Foi dentro do cárcere que Paulo conheceu e oficializou o relacionamento com sua atual esposa. O casamento, um dos momentos que recebe destaque positivo em sua vida, aconteceu no local que nem sempre lhe traz boas lembranças e para onde não pretende voltar. “O mais difícil é conviver lá dentro”, desabafa ao lembrar dos programas de remissão de pena que possibilitaram a redução de seus dias em cárcere. “Mas os projetos caíram do céu. Foi uma porta que se abriu para que eu saísse mais cedo”.

Ainda entusiasmado com cada novidade encontrada do lado de fora dos muros da penitenciária, Paulo ainda não definiu muito bem seus planos de vida. O pagamento da dívida contraída com a sociedade é, para ele, a certeza do recomeço de uma nova história. “Creio que vão acontecer maravilhas ainda daqui pra frente. Vou tentar me aplicar ao meu trabalho, ter meu dinheiro digno e passar para as pessoas que não vão para lá (para o crime), porque não compensa”, afirma. “Daqui a um mês não vou dever mais nada para ninguém.

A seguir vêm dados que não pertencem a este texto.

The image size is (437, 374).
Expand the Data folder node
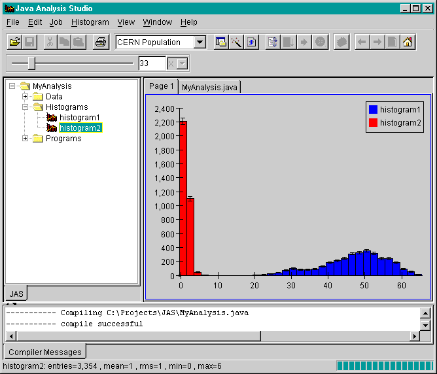[26, 97]
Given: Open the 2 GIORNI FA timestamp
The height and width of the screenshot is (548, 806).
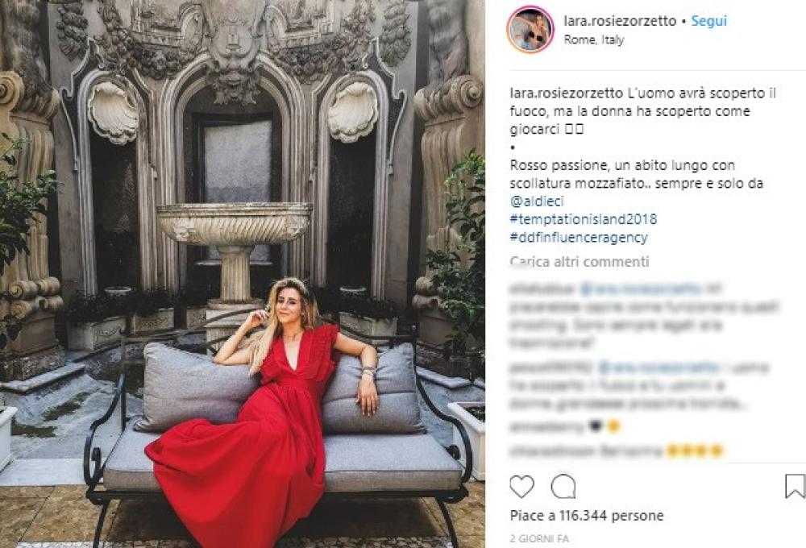Looking at the screenshot, I should (x=539, y=539).
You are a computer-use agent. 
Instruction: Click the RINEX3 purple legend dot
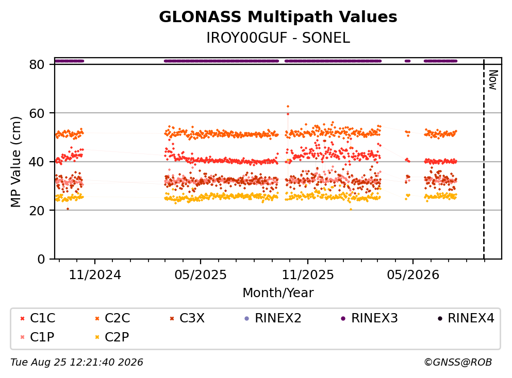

Quando puxarem meu currículo para me dar emprego, vão ver que ele está livre”.

Apesar do currículo satisfatório, Luciene da Silva não esconde a dificuldade em conseguir uma vaga no mercado de trabalho. Há três meses em liberdade, após o cumprimento de um ano e sete dias de pena, a jovem de 20 anos sente o peso de seu passado ao tentar recomeçar sua vida. “Olham para a gente com outros olhos. Não dão chance”.

Com ensino médio completo e dois anos de experiência assinada em carteira, Luciene não consegue atribuir outra explicação à dificuldade de conseguir um emprego. “Eu tenho uma boa qualificação e não tenho preferência nenhuma por área de trabalho. Minha preferência é mesmo trabalhar”, afirma. “Mas é muito difícil porque as pessoas batem a porta na nossa cara e abrem para outros que têm menos qualificação que a gente. Se isso não é preconceito, eu não sei”.

A vida esperada momentos antes de ter sua liberdade devolvida era bem diferente da real. Ainda na saída do Centro de Recuperação Feminino, a ideia de Luciene era mais parecida com a de Paulo Protásio. “É muito bom estarmos aqui fora porque podemos mudar de vida. Quando a gente vai para um lugar desses (penitenciária), a gente abre mão de tudo e, quando a gente sai, ganha a vida de volta”, lembra. “Eu imaginava que ia conseguir logo um emprego e não consegui até agora. Mas vou continuar tentando, daqui a um tempo quero estar empregada, fazendo cursos, lutando, né? ”.

Com a previsão de ainda dois anos para reconquistar sua liberdade, Camila de Oliveira Benito já começou a definir sua nova vida. Desde que foi detida, há três anos e oito meses, se dedicou integralmente aos estudos. Em cárcere, concluiu o ensino médio, prestou o Exame Nacional do Ensino Médio (Enem), passou no vestibular para Pedagogia e conquistou o direito do regime semiaberto. Espera autorização judicial para cursar a faculdade. “É um pouco difícil imaginar o futuro, mas espero sair daqui e levar o lado bom de tudo isso que eu passei”, desabafa. “Esse mundo não é meu. Foi uma fatalidade. Quero voltar pro meu mundo”.